[EXERCISE MATERIAL]:
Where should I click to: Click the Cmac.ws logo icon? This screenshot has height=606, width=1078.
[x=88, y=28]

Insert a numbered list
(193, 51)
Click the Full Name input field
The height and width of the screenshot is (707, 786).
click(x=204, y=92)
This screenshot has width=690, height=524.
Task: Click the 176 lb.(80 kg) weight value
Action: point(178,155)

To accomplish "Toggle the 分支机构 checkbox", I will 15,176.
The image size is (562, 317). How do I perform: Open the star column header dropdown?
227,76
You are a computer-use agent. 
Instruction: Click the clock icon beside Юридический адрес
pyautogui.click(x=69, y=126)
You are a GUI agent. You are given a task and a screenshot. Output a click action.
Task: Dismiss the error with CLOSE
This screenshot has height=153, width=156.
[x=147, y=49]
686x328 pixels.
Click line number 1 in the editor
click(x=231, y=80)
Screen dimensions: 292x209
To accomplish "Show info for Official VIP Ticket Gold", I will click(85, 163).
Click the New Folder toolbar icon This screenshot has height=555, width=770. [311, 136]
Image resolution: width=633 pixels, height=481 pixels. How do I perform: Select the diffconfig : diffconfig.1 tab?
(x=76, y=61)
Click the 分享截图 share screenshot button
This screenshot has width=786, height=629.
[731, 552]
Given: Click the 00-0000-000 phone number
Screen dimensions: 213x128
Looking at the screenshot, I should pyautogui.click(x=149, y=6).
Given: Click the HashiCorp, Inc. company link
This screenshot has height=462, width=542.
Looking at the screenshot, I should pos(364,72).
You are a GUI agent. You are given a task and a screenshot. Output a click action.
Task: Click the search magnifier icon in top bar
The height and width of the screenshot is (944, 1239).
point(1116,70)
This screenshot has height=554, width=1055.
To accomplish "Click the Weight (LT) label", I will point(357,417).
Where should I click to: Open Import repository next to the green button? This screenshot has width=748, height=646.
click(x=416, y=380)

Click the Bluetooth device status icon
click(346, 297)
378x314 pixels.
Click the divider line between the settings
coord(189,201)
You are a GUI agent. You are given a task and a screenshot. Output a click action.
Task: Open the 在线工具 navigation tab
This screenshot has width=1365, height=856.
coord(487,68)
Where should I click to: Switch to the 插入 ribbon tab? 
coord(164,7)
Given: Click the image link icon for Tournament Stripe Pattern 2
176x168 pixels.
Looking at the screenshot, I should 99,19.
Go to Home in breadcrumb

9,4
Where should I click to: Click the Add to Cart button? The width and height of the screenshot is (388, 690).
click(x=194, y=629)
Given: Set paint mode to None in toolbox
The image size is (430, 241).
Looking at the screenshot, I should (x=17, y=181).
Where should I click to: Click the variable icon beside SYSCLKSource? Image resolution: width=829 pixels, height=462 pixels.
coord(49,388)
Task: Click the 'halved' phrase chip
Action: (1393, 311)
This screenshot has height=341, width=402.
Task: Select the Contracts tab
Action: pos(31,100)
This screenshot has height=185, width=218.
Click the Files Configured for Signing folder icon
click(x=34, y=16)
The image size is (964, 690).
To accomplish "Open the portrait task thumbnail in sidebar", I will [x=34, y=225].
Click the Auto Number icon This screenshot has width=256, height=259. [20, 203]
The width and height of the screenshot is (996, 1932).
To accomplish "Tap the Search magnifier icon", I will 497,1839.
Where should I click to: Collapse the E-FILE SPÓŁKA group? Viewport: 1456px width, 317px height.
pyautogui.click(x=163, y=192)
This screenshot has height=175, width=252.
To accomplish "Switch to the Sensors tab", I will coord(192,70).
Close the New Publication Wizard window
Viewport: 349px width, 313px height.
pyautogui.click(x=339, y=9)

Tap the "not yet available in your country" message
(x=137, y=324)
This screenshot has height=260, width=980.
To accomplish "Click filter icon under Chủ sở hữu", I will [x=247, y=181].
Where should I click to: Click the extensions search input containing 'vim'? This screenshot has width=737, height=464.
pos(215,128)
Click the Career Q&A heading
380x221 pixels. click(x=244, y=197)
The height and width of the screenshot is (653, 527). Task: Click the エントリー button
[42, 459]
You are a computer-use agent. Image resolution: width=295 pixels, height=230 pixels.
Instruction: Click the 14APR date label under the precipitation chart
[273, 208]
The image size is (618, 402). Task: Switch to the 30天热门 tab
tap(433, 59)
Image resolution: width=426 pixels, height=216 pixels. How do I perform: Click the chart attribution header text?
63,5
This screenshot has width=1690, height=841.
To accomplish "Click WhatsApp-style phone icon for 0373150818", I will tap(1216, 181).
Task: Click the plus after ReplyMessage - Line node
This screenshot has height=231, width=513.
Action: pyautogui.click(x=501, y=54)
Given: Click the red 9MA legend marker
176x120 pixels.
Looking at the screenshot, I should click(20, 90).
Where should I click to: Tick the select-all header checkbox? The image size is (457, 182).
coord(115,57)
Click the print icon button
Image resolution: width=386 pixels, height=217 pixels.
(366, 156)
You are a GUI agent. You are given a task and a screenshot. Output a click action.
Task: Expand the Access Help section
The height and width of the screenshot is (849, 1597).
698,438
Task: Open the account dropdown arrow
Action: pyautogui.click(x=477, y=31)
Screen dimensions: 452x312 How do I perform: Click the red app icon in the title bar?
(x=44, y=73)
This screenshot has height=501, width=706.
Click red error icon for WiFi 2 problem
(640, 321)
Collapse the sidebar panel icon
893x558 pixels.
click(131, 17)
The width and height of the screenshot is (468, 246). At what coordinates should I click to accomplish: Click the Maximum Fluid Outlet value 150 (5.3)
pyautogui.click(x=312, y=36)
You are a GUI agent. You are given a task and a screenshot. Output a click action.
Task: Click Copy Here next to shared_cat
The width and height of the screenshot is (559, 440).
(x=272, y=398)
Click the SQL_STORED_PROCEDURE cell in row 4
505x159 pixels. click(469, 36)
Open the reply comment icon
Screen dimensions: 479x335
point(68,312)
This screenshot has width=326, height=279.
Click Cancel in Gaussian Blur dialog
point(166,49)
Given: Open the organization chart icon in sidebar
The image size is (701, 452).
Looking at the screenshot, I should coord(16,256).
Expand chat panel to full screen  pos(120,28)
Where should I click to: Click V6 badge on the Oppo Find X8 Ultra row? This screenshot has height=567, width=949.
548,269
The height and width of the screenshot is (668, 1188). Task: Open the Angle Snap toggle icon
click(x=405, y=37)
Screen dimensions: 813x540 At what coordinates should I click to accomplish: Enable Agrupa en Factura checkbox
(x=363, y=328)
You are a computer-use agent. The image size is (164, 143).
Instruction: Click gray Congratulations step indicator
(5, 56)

[WHAT YOU HAVE TO DO]:
Quote exactly the lines running from the start of the listing above through the line where "686x328 pixels." is found, and output no other lines.

[ANSWER TO THIS TASK]:
Where should I click to: Click the Cmac.ws logo icon? This screenshot has height=606, width=1078.
[x=88, y=28]

Insert a numbered list
(193, 51)
Click the Full Name input field
The height and width of the screenshot is (707, 786).
click(x=204, y=92)
This screenshot has width=690, height=524.
Task: Click the 176 lb.(80 kg) weight value
Action: point(178,155)

To accomplish "Toggle the 分支机构 checkbox", I will 15,176.
The image size is (562, 317). How do I perform: Open the star column header dropdown?
227,76
You are a computer-use agent. 
Instruction: Click the clock icon beside Юридический адрес
pyautogui.click(x=69, y=126)
You are a GUI agent. You are given a task and a screenshot. Output a click action.
Task: Dismiss the error with CLOSE
This screenshot has height=153, width=156.
[x=147, y=49]
686x328 pixels.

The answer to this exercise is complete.